-------- Ausgewählter Text --------

Rücktritt von Ivo Sanader – Kurzer Rückblick
Posted by admin on July 17th, 2009
Der Rücktritt des kroatischen Regierungschefs Ivo Sanader ist wie eine Bombe eingeschlagen und die kroatische Politik angeschlagen. Nach einer knappen Regierungskoalition aus Konservativen, Liberalen, Bauernpartei und Minderheitenvertretern entschied sich der nun scheidende Premierminister Kroatiens zum Rücktritt. Nach den Gründen für seinen Rücktritt, erklärte dieser die Bevölkerung mit seinem radikalen Schritt wachrütteln zu wollen. In seiner Rücktrittserklärung führte dieser allerdings persönliche Gründe an.
Die wirtschaftliche Lage des Landes wird zunehmend kritischer, das Rückgrat des Landes die Touristik steckt in einer tiefen Krise und die Politik steht ohne Konzepte für Auswege aus der misslichen Lage.
Das Parlament hat den Rücktrittsgesuch des Regierungschefs mit 118 Stimmen angenommen. Die Regierung wird nun die Amtsgeschäfte fortführen bis eine neue Regierung vom Parlament ernannt wird. An dieser Abstimmung nahm Ivo Sanader allerdings nicht teil, um zumindest dem Parlament und der Bevölkerung seine Gründe für diesen harten Schritt darzulegen.
Als potentiellen Kandidaten steht die bisherige Stellvertreterin des scheidenden Premiers Jadranka Kosor in den Startlöchern, die später auch das Amt des Premierministers als erste Frau in Kroatien übernimmt.

--------

_Was zu tun ist_:
1. Mit wie vielen Stimmen hat das Parlament laut dem Text über Ivo Sanaders Rücktritt das Rücktrittsgesuch angenommen?
2. Zähle alle Gruppen auf, aus denen die Regierungskoalition laut dem Text über Ivo Sanaders Rücktritt bestand.

-------- Gezeigtes Material --------

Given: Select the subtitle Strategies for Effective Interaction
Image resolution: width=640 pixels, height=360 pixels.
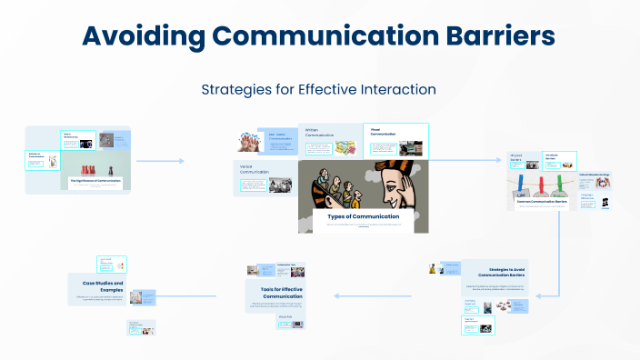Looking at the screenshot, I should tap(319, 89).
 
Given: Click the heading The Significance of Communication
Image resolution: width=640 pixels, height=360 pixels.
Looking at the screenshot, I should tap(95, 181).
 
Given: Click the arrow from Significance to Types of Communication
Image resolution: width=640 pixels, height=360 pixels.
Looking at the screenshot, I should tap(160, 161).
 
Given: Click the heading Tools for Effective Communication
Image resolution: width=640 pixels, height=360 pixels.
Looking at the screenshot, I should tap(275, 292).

--------

_Erwartete Antworten_:
1. Mit 118 Stimmen.

2. Konservative, Liberale, Bauernpartei, Minderheitenvertreter